→ **Problem to solve**:
What is asked for is the whole listing, given again word for word.

→ **Material to process**:
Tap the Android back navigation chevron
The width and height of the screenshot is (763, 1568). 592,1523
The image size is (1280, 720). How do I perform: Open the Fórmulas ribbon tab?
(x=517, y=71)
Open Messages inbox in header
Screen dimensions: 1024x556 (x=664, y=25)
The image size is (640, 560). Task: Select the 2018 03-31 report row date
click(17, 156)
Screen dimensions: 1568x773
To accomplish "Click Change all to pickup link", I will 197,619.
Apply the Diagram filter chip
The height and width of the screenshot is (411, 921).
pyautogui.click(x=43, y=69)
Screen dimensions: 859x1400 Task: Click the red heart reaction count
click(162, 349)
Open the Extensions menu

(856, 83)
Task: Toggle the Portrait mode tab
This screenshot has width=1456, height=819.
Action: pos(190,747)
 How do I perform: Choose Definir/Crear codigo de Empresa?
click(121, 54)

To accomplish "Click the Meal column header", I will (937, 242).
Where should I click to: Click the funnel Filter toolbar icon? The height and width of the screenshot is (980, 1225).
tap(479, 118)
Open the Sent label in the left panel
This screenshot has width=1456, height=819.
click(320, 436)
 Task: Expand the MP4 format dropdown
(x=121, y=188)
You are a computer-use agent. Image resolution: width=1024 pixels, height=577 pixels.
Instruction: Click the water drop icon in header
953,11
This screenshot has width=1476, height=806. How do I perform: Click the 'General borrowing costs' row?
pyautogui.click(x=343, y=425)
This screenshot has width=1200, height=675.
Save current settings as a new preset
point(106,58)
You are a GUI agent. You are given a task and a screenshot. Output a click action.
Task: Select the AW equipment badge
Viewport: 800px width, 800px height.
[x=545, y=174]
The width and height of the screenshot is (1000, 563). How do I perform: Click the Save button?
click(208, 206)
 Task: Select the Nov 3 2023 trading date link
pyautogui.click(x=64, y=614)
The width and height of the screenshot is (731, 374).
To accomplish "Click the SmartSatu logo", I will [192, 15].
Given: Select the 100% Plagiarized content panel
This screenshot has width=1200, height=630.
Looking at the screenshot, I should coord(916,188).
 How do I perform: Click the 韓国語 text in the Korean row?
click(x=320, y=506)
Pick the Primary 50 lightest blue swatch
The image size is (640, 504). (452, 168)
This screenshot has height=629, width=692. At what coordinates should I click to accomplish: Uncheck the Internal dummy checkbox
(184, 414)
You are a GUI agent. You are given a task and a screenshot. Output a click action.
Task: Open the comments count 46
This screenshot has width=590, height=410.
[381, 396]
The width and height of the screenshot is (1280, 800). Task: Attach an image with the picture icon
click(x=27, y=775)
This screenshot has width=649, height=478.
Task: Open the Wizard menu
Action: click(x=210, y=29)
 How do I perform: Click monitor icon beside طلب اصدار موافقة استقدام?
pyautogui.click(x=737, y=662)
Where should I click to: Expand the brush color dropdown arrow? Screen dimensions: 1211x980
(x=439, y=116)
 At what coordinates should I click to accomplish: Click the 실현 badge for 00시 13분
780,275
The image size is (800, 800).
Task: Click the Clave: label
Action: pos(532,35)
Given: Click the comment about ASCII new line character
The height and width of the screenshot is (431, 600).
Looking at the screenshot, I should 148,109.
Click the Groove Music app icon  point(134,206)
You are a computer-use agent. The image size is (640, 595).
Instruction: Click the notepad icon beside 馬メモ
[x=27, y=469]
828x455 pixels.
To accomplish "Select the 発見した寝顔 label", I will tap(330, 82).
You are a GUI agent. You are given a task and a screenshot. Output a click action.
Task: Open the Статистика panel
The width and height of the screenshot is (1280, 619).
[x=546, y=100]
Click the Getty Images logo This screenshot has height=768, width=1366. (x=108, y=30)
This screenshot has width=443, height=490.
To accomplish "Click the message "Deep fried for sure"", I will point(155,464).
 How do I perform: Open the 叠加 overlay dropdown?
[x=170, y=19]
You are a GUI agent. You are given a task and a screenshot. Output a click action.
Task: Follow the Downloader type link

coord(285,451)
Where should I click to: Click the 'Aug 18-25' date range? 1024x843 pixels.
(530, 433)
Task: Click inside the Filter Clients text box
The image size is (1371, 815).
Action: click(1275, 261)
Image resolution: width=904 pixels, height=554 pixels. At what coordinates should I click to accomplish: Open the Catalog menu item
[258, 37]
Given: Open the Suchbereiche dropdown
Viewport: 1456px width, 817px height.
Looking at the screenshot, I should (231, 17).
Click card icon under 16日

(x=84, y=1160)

→ **Solution**:
Tap the Android back navigation chevron
The width and height of the screenshot is (763, 1568). 592,1523
The image size is (1280, 720). How do I perform: Open the Fórmulas ribbon tab?
(x=517, y=71)
Open Messages inbox in header
Screen dimensions: 1024x556 (x=664, y=25)
The image size is (640, 560). Task: Select the 2018 03-31 report row date
click(17, 156)
Screen dimensions: 1568x773
To accomplish "Click Change all to pickup link", I will 197,619.
Apply the Diagram filter chip
The height and width of the screenshot is (411, 921).
pyautogui.click(x=43, y=69)
Screen dimensions: 859x1400 Task: Click the red heart reaction count
click(162, 349)
Open the Extensions menu

(856, 83)
Task: Toggle the Portrait mode tab
This screenshot has width=1456, height=819.
Action: pos(190,747)
 How do I perform: Choose Definir/Crear codigo de Empresa?
click(121, 54)

To accomplish "Click the Meal column header", I will (937, 242).
Where should I click to: Click the funnel Filter toolbar icon? The height and width of the screenshot is (980, 1225).
tap(479, 118)
Open the Sent label in the left panel
This screenshot has width=1456, height=819.
click(320, 436)
 Task: Expand the MP4 format dropdown
(x=121, y=188)
You are a computer-use agent. Image resolution: width=1024 pixels, height=577 pixels.
Instruction: Click the water drop icon in header
953,11
This screenshot has width=1476, height=806. How do I perform: Click the 'General borrowing costs' row?
pyautogui.click(x=343, y=425)
This screenshot has width=1200, height=675.
Save current settings as a new preset
point(106,58)
You are a GUI agent. You are given a task and a screenshot. Output a click action.
Task: Select the AW equipment badge
Viewport: 800px width, 800px height.
[x=545, y=174]
The width and height of the screenshot is (1000, 563). How do I perform: Click the Save button?
click(208, 206)
 Task: Select the Nov 3 2023 trading date link
pyautogui.click(x=64, y=614)
The width and height of the screenshot is (731, 374).
To accomplish "Click the SmartSatu logo", I will [192, 15].
Given: Select the 100% Plagiarized content panel
This screenshot has width=1200, height=630.
Looking at the screenshot, I should coord(916,188).
 How do I perform: Click the 韓国語 text in the Korean row?
click(x=320, y=506)
Pick the Primary 50 lightest blue swatch
The image size is (640, 504). (452, 168)
This screenshot has height=629, width=692. At what coordinates should I click to accomplish: Uncheck the Internal dummy checkbox
(184, 414)
You are a GUI agent. You are given a task and a screenshot. Output a click action.
Task: Open the comments count 46
This screenshot has width=590, height=410.
[381, 396]
The width and height of the screenshot is (1280, 800). Task: Attach an image with the picture icon
click(x=27, y=775)
This screenshot has width=649, height=478.
Task: Open the Wizard menu
Action: click(x=210, y=29)
 How do I perform: Click monitor icon beside طلب اصدار موافقة استقدام?
pyautogui.click(x=737, y=662)
Where should I click to: Expand the brush color dropdown arrow? Screen dimensions: 1211x980
(x=439, y=116)
 At what coordinates should I click to accomplish: Click the 실현 badge for 00시 13분
780,275
The image size is (800, 800).
Task: Click the Clave: label
Action: pos(532,35)
Given: Click the comment about ASCII new line character
The height and width of the screenshot is (431, 600).
Looking at the screenshot, I should 148,109.
Click the Groove Music app icon  point(134,206)
You are a computer-use agent. The image size is (640, 595).
Instruction: Click the notepad icon beside 馬メモ
[x=27, y=469]
828x455 pixels.
To accomplish "Select the 発見した寝顔 label", I will tap(330, 82).
You are a GUI agent. You are given a task and a screenshot. Output a click action.
Task: Open the Статистика panel
The width and height of the screenshot is (1280, 619).
[x=546, y=100]
Click the Getty Images logo This screenshot has height=768, width=1366. (x=108, y=30)
This screenshot has width=443, height=490.
To accomplish "Click the message "Deep fried for sure"", I will point(155,464).
 How do I perform: Open the 叠加 overlay dropdown?
[x=170, y=19]
You are a GUI agent. You are given a task and a screenshot. Output a click action.
Task: Follow the Downloader type link

coord(285,451)
Where should I click to: Click the 'Aug 18-25' date range? 1024x843 pixels.
(530, 433)
Task: Click inside the Filter Clients text box
The image size is (1371, 815).
Action: click(1275, 261)
Image resolution: width=904 pixels, height=554 pixels. At what coordinates should I click to accomplish: Open the Catalog menu item
[258, 37]
Given: Open the Suchbereiche dropdown
Viewport: 1456px width, 817px height.
Looking at the screenshot, I should (231, 17).
Click card icon under 16日

(x=84, y=1160)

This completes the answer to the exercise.